ROOTSTOCK/SHUTTERSTOCK

L’intrépide Genevois

Cinquante ans plus tôt, rien ne semblait pouvoir arrêter l’ascension d’Henry Dunant, intrépide Genevois. Le succès couronnait toutes ses initiatives, par un flair hors du commun qui lui faisait sentir à la fois l’air du temps et le sens du vent.

À 22 ans, une foi chrétienne à déplacer les montagnes lui fait créer un petit groupe religieux avec deux ou trois amis dans sa ville natale, Genève, capitale du protestantisme calviniste. Une fois par semaine, ils se réunissent dans une chambrette mal chauffée, ils se recueillent, ils prient. Puis Henry entend parler d’autres jeunes chrétiens qui, en France, en Flandre, en Hollande, font pareil: des jeunes gens prennent chaque semaine le temps de se réunir, comme eux, pour converser avec Dieu.

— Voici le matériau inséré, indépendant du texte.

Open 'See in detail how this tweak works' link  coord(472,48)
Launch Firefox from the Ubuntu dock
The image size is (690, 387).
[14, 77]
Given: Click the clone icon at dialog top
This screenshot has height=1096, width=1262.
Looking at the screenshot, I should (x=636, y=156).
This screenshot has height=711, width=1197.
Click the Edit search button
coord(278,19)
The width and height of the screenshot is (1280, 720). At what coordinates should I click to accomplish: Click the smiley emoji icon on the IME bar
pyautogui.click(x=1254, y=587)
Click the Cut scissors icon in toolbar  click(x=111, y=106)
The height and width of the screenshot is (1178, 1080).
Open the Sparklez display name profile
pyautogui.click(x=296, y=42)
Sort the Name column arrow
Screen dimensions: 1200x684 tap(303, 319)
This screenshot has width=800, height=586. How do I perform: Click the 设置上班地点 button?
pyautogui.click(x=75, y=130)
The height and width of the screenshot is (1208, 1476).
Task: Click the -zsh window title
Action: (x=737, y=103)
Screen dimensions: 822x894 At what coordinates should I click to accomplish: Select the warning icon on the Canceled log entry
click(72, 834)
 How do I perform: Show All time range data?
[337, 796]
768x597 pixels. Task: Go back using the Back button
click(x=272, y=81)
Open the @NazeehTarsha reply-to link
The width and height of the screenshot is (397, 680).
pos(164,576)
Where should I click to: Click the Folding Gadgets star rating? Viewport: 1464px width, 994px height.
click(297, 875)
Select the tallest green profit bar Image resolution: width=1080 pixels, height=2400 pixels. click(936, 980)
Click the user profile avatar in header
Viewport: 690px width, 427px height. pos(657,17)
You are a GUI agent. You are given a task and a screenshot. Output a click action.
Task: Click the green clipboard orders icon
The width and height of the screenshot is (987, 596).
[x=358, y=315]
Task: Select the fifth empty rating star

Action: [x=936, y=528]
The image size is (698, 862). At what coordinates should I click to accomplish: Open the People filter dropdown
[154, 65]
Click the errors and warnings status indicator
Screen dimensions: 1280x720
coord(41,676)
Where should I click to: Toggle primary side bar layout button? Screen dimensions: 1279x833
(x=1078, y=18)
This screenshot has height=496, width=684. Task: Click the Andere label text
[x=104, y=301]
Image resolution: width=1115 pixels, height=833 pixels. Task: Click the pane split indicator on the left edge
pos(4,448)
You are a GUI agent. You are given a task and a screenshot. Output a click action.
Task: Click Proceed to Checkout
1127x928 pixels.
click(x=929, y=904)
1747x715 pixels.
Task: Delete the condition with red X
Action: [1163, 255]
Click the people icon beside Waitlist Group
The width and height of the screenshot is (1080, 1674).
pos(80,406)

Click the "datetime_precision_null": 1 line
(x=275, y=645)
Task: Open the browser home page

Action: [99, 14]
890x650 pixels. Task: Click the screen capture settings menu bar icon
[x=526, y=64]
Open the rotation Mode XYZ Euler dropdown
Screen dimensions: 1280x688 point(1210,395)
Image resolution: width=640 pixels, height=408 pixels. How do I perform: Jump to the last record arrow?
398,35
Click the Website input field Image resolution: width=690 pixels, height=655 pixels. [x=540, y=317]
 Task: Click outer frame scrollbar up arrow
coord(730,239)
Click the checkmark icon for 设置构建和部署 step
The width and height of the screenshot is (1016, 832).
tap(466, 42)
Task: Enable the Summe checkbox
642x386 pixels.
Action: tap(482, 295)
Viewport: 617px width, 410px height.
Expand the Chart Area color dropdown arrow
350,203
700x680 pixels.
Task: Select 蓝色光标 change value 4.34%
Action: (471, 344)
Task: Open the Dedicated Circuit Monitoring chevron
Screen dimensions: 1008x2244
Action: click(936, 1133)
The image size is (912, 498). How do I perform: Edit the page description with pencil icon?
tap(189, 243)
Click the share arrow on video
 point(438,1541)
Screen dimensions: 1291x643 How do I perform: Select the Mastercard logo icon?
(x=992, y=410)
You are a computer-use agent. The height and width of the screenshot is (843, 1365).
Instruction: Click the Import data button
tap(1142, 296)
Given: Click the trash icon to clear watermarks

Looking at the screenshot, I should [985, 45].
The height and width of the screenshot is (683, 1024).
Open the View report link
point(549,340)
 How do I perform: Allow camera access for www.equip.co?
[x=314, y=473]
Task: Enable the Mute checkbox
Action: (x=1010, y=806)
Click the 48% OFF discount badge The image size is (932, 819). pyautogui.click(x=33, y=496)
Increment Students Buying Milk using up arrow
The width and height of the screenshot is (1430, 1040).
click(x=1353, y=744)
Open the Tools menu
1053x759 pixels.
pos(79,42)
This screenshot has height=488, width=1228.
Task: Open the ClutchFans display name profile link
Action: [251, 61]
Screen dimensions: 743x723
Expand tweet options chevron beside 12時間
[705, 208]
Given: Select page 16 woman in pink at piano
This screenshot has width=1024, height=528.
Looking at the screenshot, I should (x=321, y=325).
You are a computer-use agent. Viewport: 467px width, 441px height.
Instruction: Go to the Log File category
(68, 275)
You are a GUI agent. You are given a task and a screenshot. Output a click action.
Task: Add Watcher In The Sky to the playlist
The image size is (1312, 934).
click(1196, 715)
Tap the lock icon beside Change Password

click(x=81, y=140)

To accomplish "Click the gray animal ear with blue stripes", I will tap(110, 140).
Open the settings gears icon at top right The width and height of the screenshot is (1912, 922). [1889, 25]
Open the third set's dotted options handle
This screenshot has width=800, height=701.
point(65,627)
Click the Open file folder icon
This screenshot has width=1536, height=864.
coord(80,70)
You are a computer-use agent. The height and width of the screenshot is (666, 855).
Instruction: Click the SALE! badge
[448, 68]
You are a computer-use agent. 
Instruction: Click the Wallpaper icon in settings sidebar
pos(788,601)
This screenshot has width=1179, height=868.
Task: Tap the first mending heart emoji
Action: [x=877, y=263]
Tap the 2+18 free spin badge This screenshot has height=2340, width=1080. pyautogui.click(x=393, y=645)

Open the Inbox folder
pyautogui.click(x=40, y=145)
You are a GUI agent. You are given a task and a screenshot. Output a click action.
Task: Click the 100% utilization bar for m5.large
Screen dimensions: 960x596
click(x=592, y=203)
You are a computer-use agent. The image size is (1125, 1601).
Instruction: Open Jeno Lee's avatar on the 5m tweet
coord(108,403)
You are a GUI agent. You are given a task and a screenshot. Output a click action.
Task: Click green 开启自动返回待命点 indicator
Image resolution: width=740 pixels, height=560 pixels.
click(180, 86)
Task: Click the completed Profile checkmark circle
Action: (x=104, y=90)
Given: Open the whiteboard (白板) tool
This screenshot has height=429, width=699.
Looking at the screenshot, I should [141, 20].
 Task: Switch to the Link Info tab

Il leur écrit; on lui répond. Il va les voir; on l’accueille comme un frère, à Montpellier, à Bruxelles, à Amsterdam. De lettre en lettre, de contact en contact, il tisse les liens d’une communauté qui, jusque-là, n’existait pas.

Août 1855: des jeunes gens se pressent par petits groupes vers la rue Royale, à Paris. Il en arrive de tous les côtés, qui ne parlent pas la même langue mais se saluent d’un signe ou d’une tape amicale avant de s’engouffrer dans un immeuble.

Le lendemain soir sera fondée à Paris l’Alliance universelle des Unions chrétiennes de jeunes gens, acte de naissance d’un mouvement dénombrant aujourd’hui 45 millions de membres partout dans le monde, plus connu sous son acronyme anglais: YMCA.

Sur la photo de la conférence, on reconnaît Henry parmi les fondateurs. Par sa ténacité de correspondant, il a largement contribué à l’expansion du mouvement en Europe. Il voit déjà grand, il pense à l’échelle universelle, et pour le moment, cela lui réussit.

Vous êtes-vous déjà demandé à quoi ressemblait l’hygiène il y a 100 ans?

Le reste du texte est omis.